> **Stored data entries**
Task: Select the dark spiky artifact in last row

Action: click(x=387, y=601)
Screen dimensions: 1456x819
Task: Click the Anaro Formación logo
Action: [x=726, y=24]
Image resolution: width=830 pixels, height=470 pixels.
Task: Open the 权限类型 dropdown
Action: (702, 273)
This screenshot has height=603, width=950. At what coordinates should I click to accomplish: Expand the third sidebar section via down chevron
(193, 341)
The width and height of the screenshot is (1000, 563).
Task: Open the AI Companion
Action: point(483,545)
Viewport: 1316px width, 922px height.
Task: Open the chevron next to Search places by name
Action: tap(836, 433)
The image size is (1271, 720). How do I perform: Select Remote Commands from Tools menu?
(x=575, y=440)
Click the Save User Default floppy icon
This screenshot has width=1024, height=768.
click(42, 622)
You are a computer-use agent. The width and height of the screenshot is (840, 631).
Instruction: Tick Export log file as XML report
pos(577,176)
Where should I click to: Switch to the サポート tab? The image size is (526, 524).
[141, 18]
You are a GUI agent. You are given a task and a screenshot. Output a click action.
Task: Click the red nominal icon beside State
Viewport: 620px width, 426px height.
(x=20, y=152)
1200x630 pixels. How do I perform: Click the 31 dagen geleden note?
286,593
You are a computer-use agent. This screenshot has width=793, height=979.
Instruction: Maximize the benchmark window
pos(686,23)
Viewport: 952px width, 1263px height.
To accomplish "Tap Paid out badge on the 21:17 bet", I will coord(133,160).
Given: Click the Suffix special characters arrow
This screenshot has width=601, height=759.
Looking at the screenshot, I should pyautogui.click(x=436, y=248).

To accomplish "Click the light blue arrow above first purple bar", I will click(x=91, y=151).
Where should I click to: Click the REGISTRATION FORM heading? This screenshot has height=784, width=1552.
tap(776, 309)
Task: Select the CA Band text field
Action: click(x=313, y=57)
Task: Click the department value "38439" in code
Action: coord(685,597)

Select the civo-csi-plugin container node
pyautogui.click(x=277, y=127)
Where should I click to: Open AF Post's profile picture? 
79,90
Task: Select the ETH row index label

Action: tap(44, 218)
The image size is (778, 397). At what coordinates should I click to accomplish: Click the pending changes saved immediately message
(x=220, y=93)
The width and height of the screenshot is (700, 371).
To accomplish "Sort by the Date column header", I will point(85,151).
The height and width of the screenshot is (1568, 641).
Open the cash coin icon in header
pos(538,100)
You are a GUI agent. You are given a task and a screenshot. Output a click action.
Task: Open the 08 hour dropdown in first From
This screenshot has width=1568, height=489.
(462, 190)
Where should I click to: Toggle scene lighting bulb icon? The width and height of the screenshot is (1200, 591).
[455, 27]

> **What the task requires**
Your answer should hold exactly the lines from the one containing "The height and" to the last line of the data, both included, and no others.

> **Solution**
The height and width of the screenshot is (1568, 641).
Open the cash coin icon in header
pos(538,100)
You are a GUI agent. You are given a task and a screenshot. Output a click action.
Task: Open the 08 hour dropdown in first From
This screenshot has width=1568, height=489.
(462, 190)
Where should I click to: Toggle scene lighting bulb icon? The width and height of the screenshot is (1200, 591).
[455, 27]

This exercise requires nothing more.